Paul Wessel, an organizer for the Healthcare4every1 campaign backing the SustiNet proposal, engaged the governor in a discussion and tried to get him to commit to a meeting with the Universal Health Care Foundation. Malloy declined, saying he’ll wait to see where conversations with his staff go first.
It was only around 7:20 p.m. and it was already Malloy’s second SustiNet question of the evening.
“We appreciate the fact that you support the goals of SustiNet. We want to sort of encourage you to jump on board,” Wessel told Malloy, using a train analogy. The SustiNet proposal was unveiled in 2009 at Union Station in Hartford where supporters plan to hold another rally in two weeks.

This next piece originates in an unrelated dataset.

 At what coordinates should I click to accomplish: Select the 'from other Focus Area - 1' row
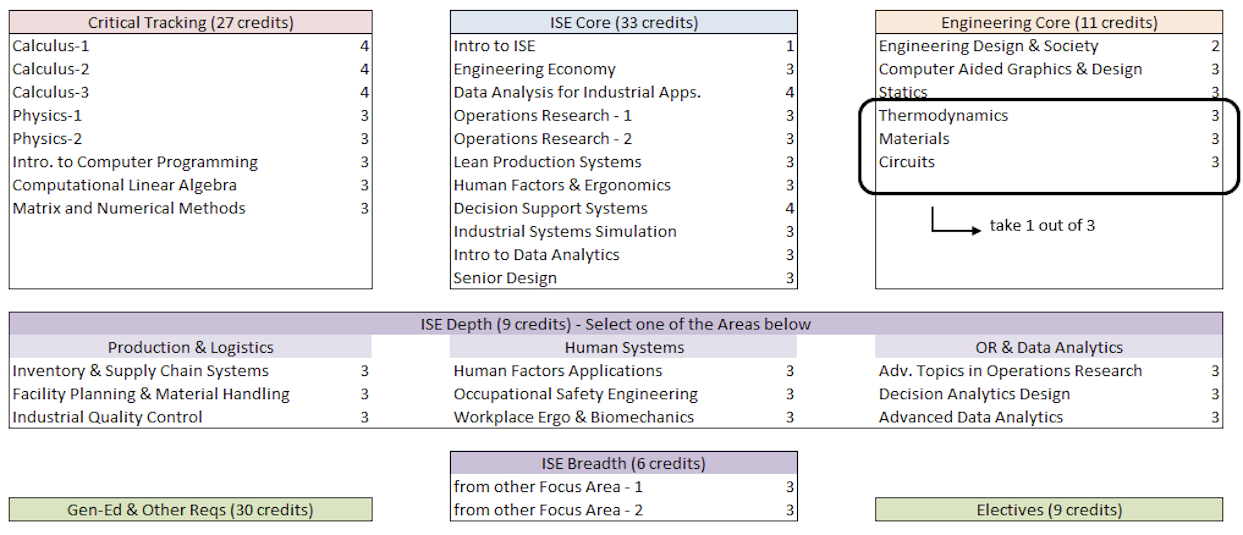pyautogui.click(x=548, y=487)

Malloy said he doesn’t support the idea of handing over to a quasi-public agency the management of more than $5 billion in state health insurance plans. Those plans represent about 20 percent of the state’s budget. That quasi-public agency, Malloy says, would then control the health insurance plans he currently negotiates.

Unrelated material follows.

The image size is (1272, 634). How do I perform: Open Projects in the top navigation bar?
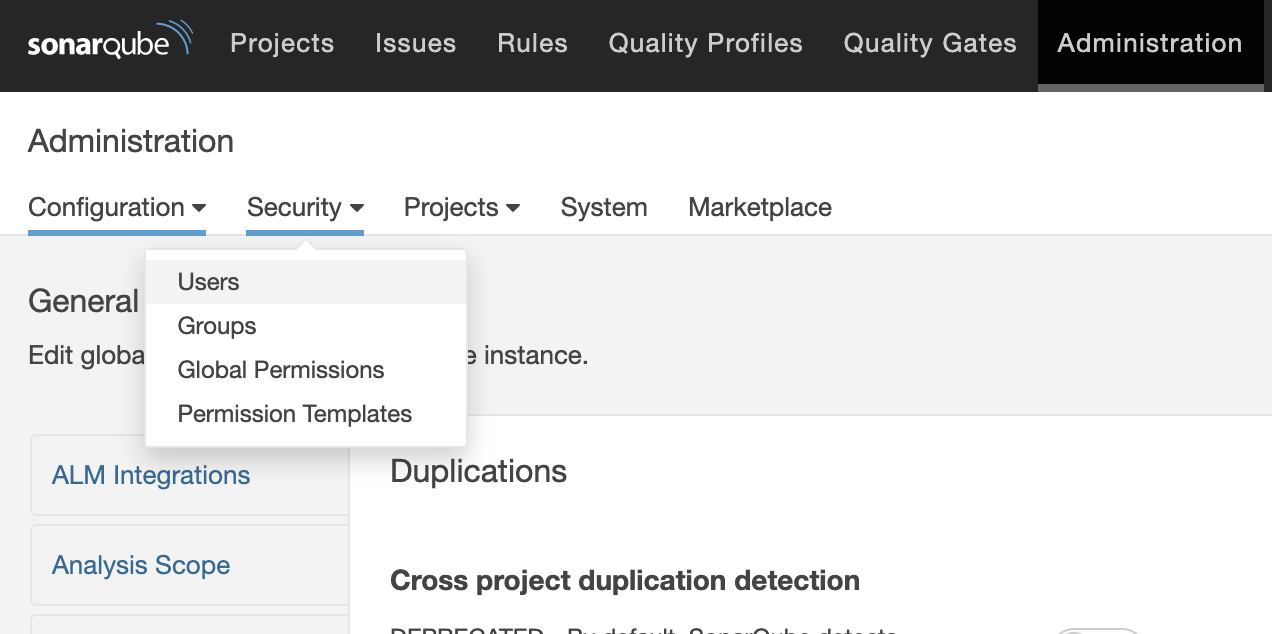[282, 43]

The Healthcare4every1 campaign rallied outside Middletown High School prior to the meeting. Kevin Galvin, chair of Small Business for a Healthy Connecticut, said they requested a meeting with Malloy months ago. Then, after months of waiting for a response, they were required to send the governor’s office biographical information on those planning to attend the meeting. Galvin said he’s been to the White House several times and was only required to provide biographical information once.
The group is scheduled to meet with Jeanette DeJesus, Malloy’s special adviser on health care, later this week.
Lt. Gov. Nancy Wyman, who headed the SustiNet Board of Directors, has said she won’t comment on the legislation. Tuesday she asked everyone who supported SustiNet to stand in order to show the governor how much support there was for the measure. Then she asked those with comments on SustiNet to step aside and give others a chance to ask questions.
A Higganum woman told Malloy the Democratic legislature is to blame for the current fiscal budget situation. Malloy pushed back saying the former governor negotiated the budget with the legislature. He said his predecessor, Republican Gov. M. Jodi Rell, presented a budget two years ago that was $2.5 billion out of balance and wouldn’t admit it for months.
“So all the hard work that should have been two years ago never got done,” Malloy said. “Here I am a Democrat and I’m putting in GAAP [Generally Accepted Accounting Principles] in the midst of the biggest budget deficit we’ve ever had.”
The comment received a round of applause from the audience. He went onto tout the fact that unlike other governors he is not passing the state’s budget crisis down to municipalities, which likely would have to raise property taxes to make up the difference.
“I know a rapidly increasing property tax is a more regressive way to handle the problem,” Malloy said.
He said other states started addressing these issues long before this year, while he’s been left cleaning up the mess of previous Republican administrations.